What you need to do —
Extend the article about a family's move from Auckland city life to lifestyle farming in Otago, continuing from its last sentence.

Passage given —
--- Begin ---
From city to country

Sandy with Big Bird the ostrich. Photo by Linda Robertson.
Sandy with Big Bird the ostrich. Photo by Linda Robertson.
Sandy's son Ben Howard (8) plays with pet lambs Sooty and Snowy. Photo by Linda Robertson.
Sandy's son Ben Howard (8) plays with pet lambs Sooty and Snowy. Photo by Linda Robertson.
Sandy's children Kate (3) and Ben (8) Howard play with pet lambs Snowy and Sooty. Photo by Linda...
Sandy's children Kate (3) and Ben (8) Howard play with pet lambs Snowy and Sooty. Photo by Linda Robertson.
Sandy, her children Kate (3) and Ben (8) Howard with the llamas.  Photo by Linda Robertson.
Sandy, her children Kate (3) and Ben (8) Howard with the llamas. Photo by Linda Robertson.
Big Bird the ostrich. Photo by Linda Robertson.
Big Bird the ostrich. Photo by Linda Robertson.

They gave up city life in Auckland to seek the good life in Otago. Eileen Goodwin talks to Sandy Price about her family's decision and the challenges of lifestyle farming.

 


Ask Sandy Price for tips to give prospective lifestyle farmers and she does not muck around.

"If you're not prepared to get your hands dirty, don't get into animals.

"Where there's livestock, there's dead stock."

Sheep were high maintenance, so dealing with unpleasant problems, such as flystrike and maggots, or a complication of lambing when a ewe pushed its innards out, were part of the job.

They were lessons hard learnt by Ms Price and partner Neill Howard, who were living a corporate life in Auckland before they decided to head south when they started a family.

It was a move that was akin to "stepping back in time", she said.

Mr Howard had grown up on the Otago Peninsula and they believed people in the South were "real" and more in touch with the land, she said.

Before buying their farmlet at the top of the Kilmog early in 2010, the couple lived for three years on 2ha in nearby Hawksbury, where they grew and sold spray-free apples and pears.

Ms Price misses the fruit-growing and plans to plant fruit trees on the sloping 20ha block where they now live.

However, she said the animals lent a "nice bucolic feel" to the property. The advantage of owning a sloping block was being able see how the animals fared - particularly during lambing - from the comfort of the house, formerly the old Merton Hall. Ms Price joked Mr Howard (45), a process operator at Macraes mine, was the "infrastructure manager" and she the "livestock manager".
--- End ---
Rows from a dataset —
--- Begin ---
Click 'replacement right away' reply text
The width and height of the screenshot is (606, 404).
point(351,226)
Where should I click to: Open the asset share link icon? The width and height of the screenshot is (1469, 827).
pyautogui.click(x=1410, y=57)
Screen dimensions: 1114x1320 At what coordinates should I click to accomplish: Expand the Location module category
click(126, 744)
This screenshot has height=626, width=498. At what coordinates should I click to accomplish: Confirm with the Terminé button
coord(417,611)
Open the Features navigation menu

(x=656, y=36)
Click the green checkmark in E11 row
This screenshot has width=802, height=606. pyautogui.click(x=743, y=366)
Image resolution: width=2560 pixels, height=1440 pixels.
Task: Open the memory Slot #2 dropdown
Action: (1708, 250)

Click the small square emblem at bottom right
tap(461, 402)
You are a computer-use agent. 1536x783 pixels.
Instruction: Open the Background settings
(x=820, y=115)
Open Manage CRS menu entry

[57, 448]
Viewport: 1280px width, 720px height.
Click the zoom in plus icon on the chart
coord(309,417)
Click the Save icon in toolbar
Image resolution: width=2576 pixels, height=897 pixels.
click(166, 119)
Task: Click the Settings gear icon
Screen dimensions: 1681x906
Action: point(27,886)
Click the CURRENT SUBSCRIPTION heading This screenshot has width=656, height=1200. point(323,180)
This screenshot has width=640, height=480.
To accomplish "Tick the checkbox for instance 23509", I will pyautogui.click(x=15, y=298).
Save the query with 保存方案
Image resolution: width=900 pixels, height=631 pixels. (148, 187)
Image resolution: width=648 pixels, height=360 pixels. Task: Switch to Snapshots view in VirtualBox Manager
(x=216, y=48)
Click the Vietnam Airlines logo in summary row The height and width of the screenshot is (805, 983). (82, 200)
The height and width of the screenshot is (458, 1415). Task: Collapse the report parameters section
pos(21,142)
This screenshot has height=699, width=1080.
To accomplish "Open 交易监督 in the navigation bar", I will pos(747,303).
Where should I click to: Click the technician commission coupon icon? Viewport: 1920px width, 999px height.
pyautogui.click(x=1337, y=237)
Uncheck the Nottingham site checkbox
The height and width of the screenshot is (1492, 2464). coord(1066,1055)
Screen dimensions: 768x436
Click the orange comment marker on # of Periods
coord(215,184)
--- End ---
Final result —
The couple have two children, Kate (3), and Ben (8).

Ms Price (43) admits she has made some mistakes. She initially overstocked, leading to stock deaths, and had to rethink the operation.

She is proud of the sheep meat the farm produces, sold mostly online, as a lack of high-quality grass meant stock grew slowly and the meat was darker and richer.

As well as sheep (about 50 ewes, two rams), the farmlet had up to 20 alpacas, 25 chickens, three kunekune pigs, a goat, three dogs, and "Big Bird" the ostrich.

"We're not trying to be real farmers."

Farm equipment was sourced with inventiveness. Old kitchen cabinets had become egg-laying boxes; chicken feed was dispersed through old spouting; roofing iron, packing crates and old bathtubs were used as animal shelters.

Ms Price warned against "burning the candle at both ends", something to which lifestyle farmers were prone, as they often had other commitments.

Having grown up in Kawerau, with access to family farms, Ms Price was well versed in conventional farming, and said part of her regretted the loss of productive land to lifestyle blocks.

However, not relying on the farm for a living gave her room to experiment.

Ms Price said an organic operation was her ideal, but she was not convinced being wholly chemical and drug-free was practical, especially when animals were sick. She liked to keep stock healthy to avoid conventional drenching as much as possible. Instead, animals were dosed with cider vinegar, garlic, manuka honey, vitamins and minerals. She also fed out willow branches to keep internal worms away.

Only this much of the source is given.